KEGG pathway visualization was performed using the Pathview R/Bioconductor package using the foldchange as node color.

Cell type profiling¶

Cell type profiling was performed using the LM22 signature matrix as reference data set (Chen 2018). We have evaluated a total of 6 computational deconvolution methods: DeconRNAseq (Gong 2013), DCQ (Altboum 2014), I-NNLS (Abbas 2009), NNLM (Lin 2020), rank-correlation and a meta-method. For NNLM, we repeated NNLM for non-logarithmic (NNLM.lin) and ranked signals (NNLM.rnk). The latter meta-methods, meta and meta.prod, summarize the predictions of all the other methods as the mean and/or geometric mean of the normalized prediction probabilities, respectively.

[1] Gong T, Szustakowski JD. DeconRNASeq: a statistical framework for deconvolution of heterogeneous tissue samples based on mRNA-Seq data. Bioinformatics. 2013.

[2] Altboum Z, et al. Digital cell quantification identifies global immune cell dynamics during influenza infection. Mol Syst Biol. 2014 Feb 28;10(2):720.

[3] Abbas A, et al. Deconvolution of Blood Microarray Data Identifies Cellular Activation Patterns in Systemic Lupus Erythematosus, PLOS One, 2009.

[4] Lin X, Boutros PC. Optimization and expansion of non-negative matrix factorization. BMC Bioinformatics. 2020.

[5] Chen B, et al. Profiling Tumor Infiltrating Immune Cells with CIBERSORT. Methods Mol Biol. 2018.

Scripting and visualization¶

Data preprocessing was performed using bespoke scripts using R (R Core Team 2013) and packages from Bioconductor (Huber 2015). Statistical computation and visualization have been performed using the Omics Playground version vX.X.X (Akhmedov 2020).

REFERENCES¶

Akhmedov M, Martinelli A, Geiger R and Kwee I. Omics Playground: A comprehensive self-service platform forvisualization, analytics and exploration of Big Omics Data. NAR Genomics and Bioinformatics, Volume 2, Issue 1, March 2020,

Ashburner et al. Gene ontology: tool for the unification of biology. Nat Genet. May 2000;25(1):25-9.

Huber W, et al. (2015) Orchestrating high-throughput genomic analysis with Bioconductor. Nature Methods 12:115-121; doi:10.1038/nmeth.3252

Kanehisa, M. and Goto, S.; KEGG: Kyoto Encyclopedia of Genes and Genomes. Nucleic Acids Res. 28, 27-30 (2000).

Leek J., Storey J. Capturing heterogeneity in gene expression studies by ‘surrogate variable analysis’ PLoS Genet. 2007

Love MI, Huber W, Anders S (2014). “Moderated estimation of fold change and dispersion for RNA-seq data with DESeq2.” Genome Biology, 15, 550.

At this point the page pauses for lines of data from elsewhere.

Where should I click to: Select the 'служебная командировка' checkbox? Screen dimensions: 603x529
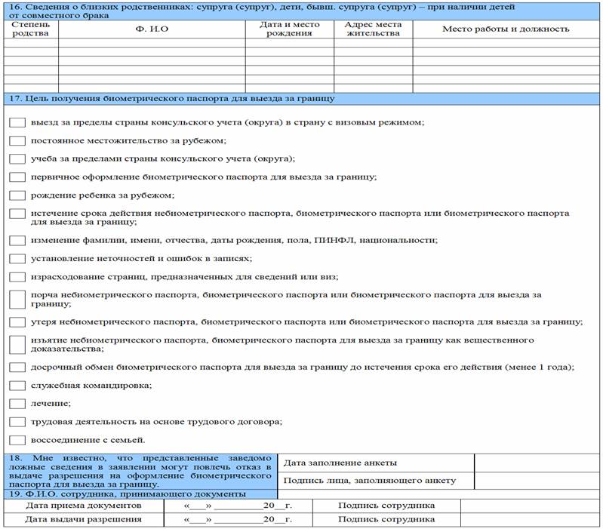[x=17, y=386]
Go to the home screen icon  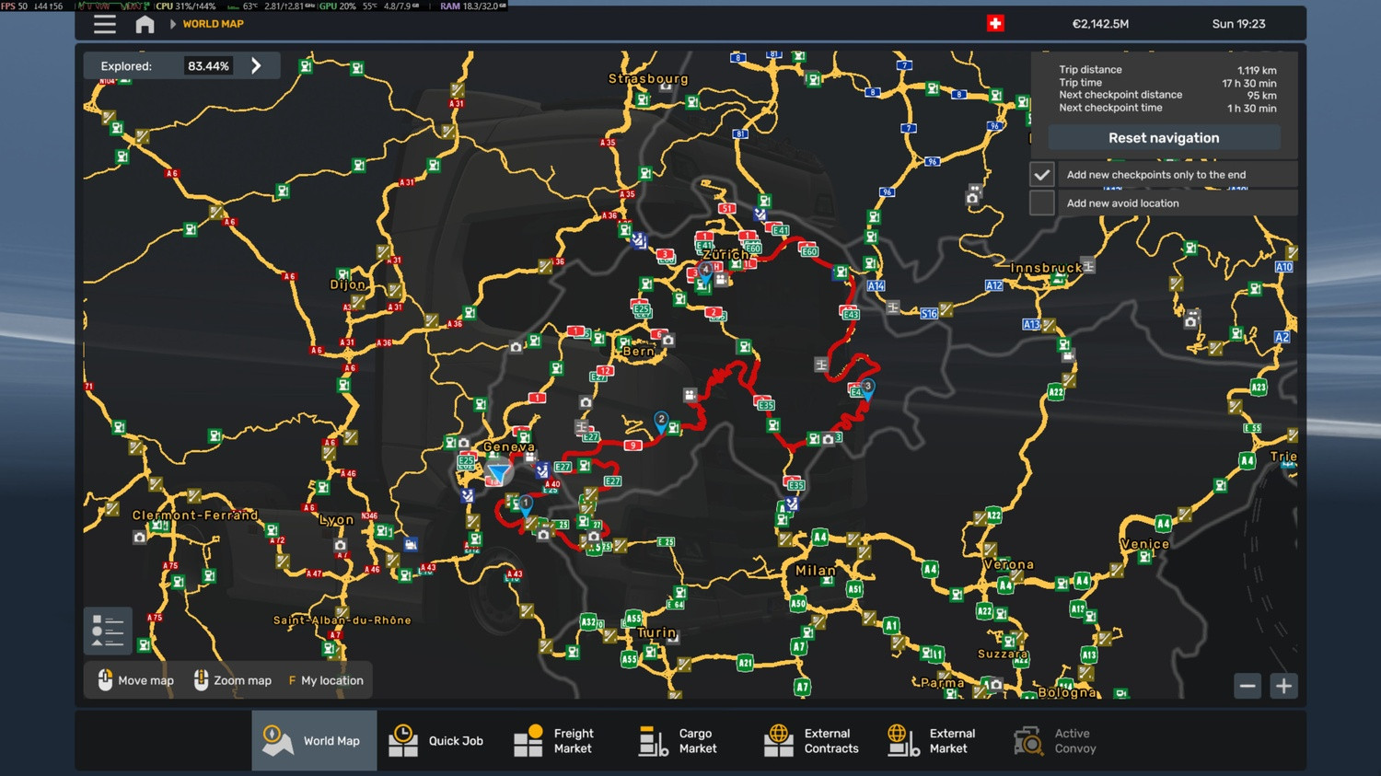tap(145, 24)
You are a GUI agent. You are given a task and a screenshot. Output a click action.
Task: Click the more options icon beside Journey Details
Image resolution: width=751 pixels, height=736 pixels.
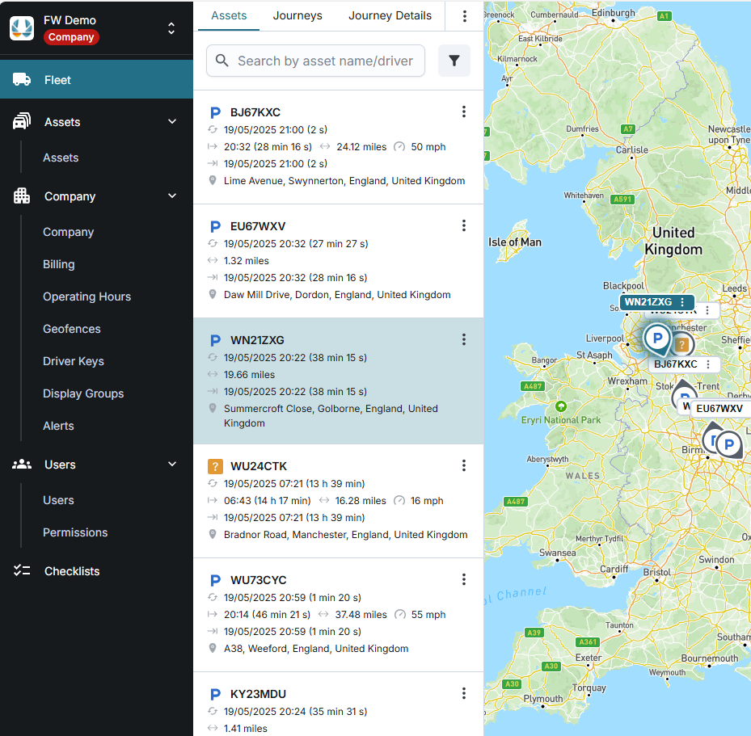click(x=464, y=16)
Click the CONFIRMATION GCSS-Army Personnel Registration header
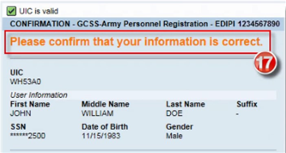This screenshot has height=153, width=286. (x=145, y=24)
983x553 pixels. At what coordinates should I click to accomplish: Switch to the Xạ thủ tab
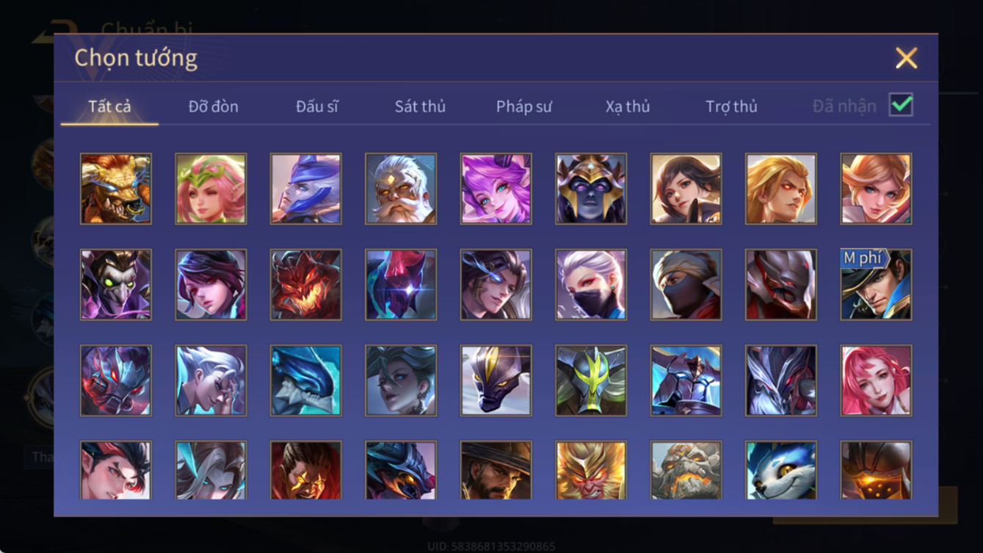(628, 106)
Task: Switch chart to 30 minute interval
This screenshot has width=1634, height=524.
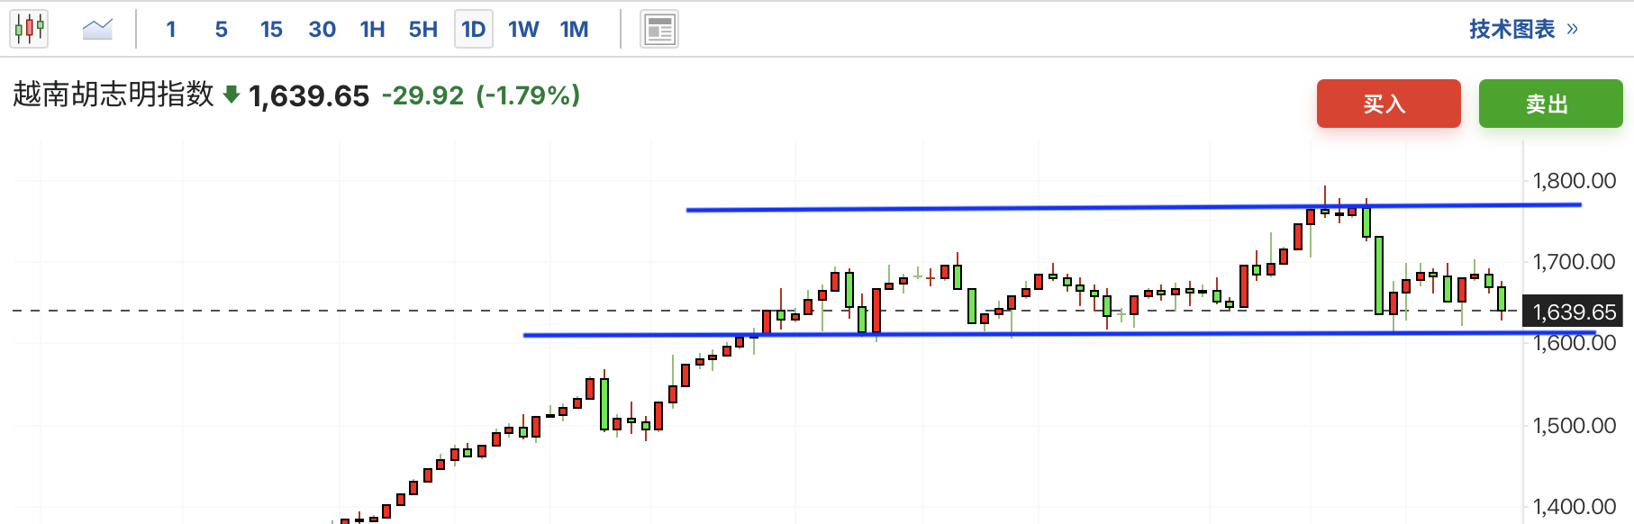Action: 322,30
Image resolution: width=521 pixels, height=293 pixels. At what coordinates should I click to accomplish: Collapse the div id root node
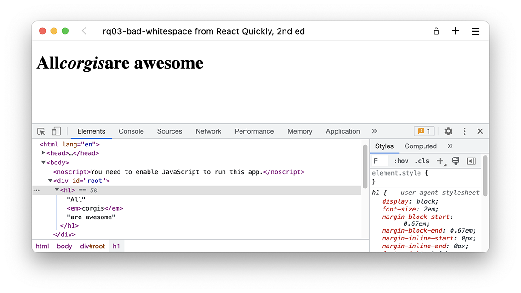tap(50, 181)
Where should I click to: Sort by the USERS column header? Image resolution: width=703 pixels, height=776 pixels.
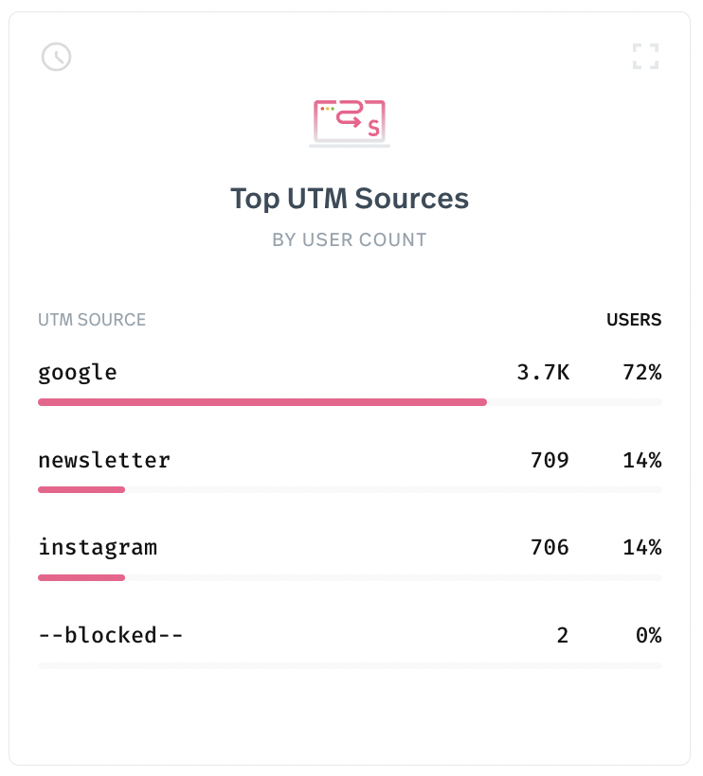(634, 320)
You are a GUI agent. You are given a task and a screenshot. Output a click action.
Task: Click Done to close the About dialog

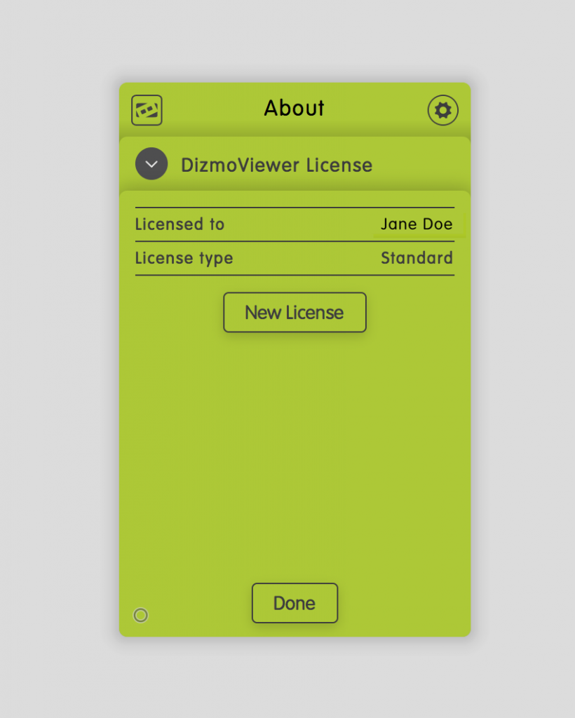click(295, 603)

R Core Team (2013). R: A language and environment for statistical computing. R Foundation for Statistical Computing, Vienna, Austria. URL http://www.R-project.org/.

Ritchie ME, Phipson B, Wu D, Hu Y, Law CW, Shi W, Smyth GK (2015). “limma powers differential expression analyses for RNA-sequencing and microarray studies.” Nucleic Acids Research, 43(7)

Robinson MD, McCarthy DJ, Smyth GK (2010). “edgeR: a Bioconductor package for differential expression analysis of digital gene expression data.” Bioinformatics, 26(1), 139-140.